Cunniff’s list of bass influences includes such players as James Jamerson, Paul McCartney, Doug Wimbish, and Tessa of the Slits-all players who use the instrument melodically and don’t shy away from the upper registers. “I try to write lines that play off the song structure instead of just playing the roots,” says Jill. “I approach bass as a totally musical instrument that does more than just lock in the groove. It should lock in, but it can also create a melody.”
To carry those melodies, Jill prefers a tone with warmth and bottom and not too much attack. “I’m able to get a really good sound with my Fernandes LEB-J4 through my Ampeg gear. It’s really smooth and kind of … trippy. It floats.” Her SVT Classic head powers a pair of Ampeg cabinets-an SVT410 and an SVT15E-which she sets up to avoid blocking sight-lines on the group’s crowded stage.

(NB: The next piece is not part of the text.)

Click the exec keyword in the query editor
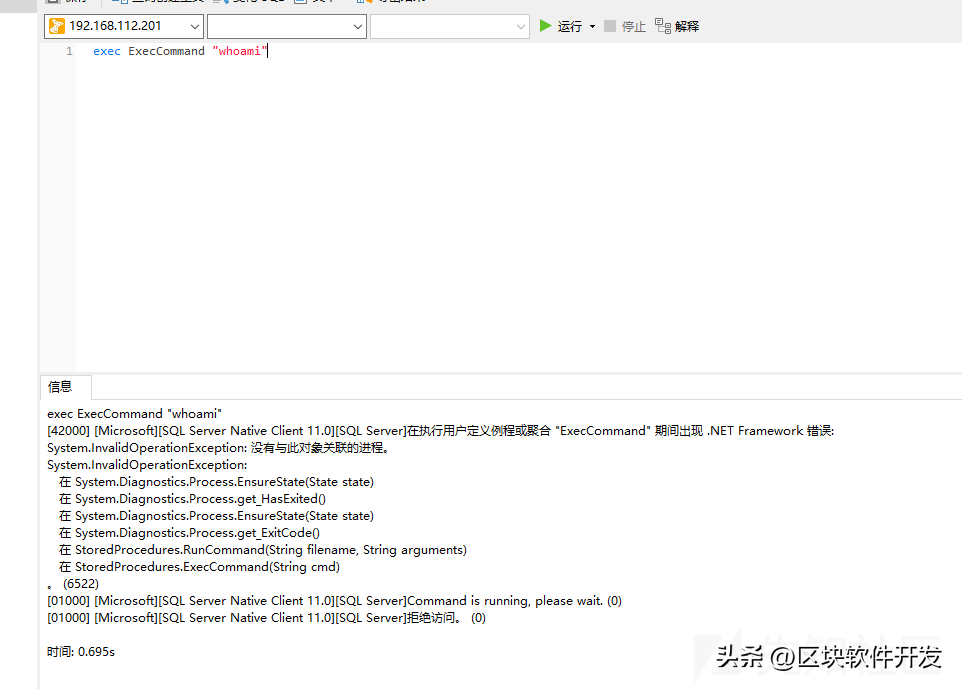This screenshot has height=689, width=962. tap(106, 51)
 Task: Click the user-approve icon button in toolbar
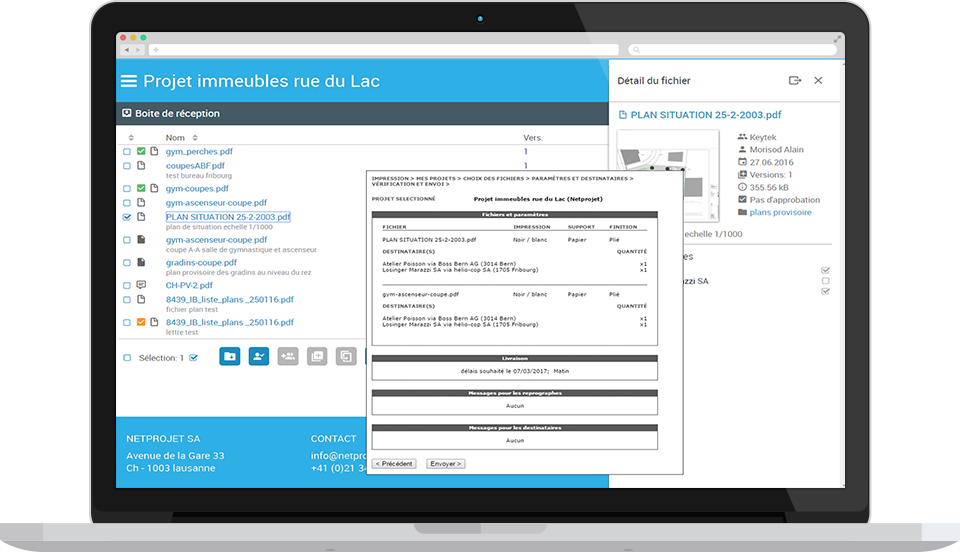(x=259, y=356)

Despite being happy with her sound, Jill feels she hasn’t quite found the perfect bass for her. “I used to play my Fender Mustang, which is small and has a short scale, all the time. Then I thought, I need to be much cooler and get a regular-size bass. After all, Kim Gordon of Sonic Youth plays a big bass, and she looks great,” she laughs. “I ended up getting the Fernandes; it’s a really lightweight, Jazz-style instrument. But recently I started getting this tingly feeling in my right fingers. I started freaking out-I’m getting tendinitis! So now I want to work with a luthier who can build a custom bass that’s like a bicycle-suited to the size of the person. I think basses are made mostly for men, and most women who play bass play men’s basses. That’s cool-I’m just curious to see if I can design one that fits me right.” Any luthiers who want to take up the challenge can contact Jill through Metropolitan Entertainment, 2 Penn Plaza, 26th Floor, New York, NY 10121.
Within the band’s lush mix, Cunniff’s warm bass tones stand out prominently-and that’s in line with her philosophy of bass. “I don’t see it as a blending instrument,” she says. “In rock, the guitars form the foundation of the song, and the bass often just blends. But in funk and reggae, the bass might be the real center. You hear the bass more; it takes its own place. That’s what I draw from.”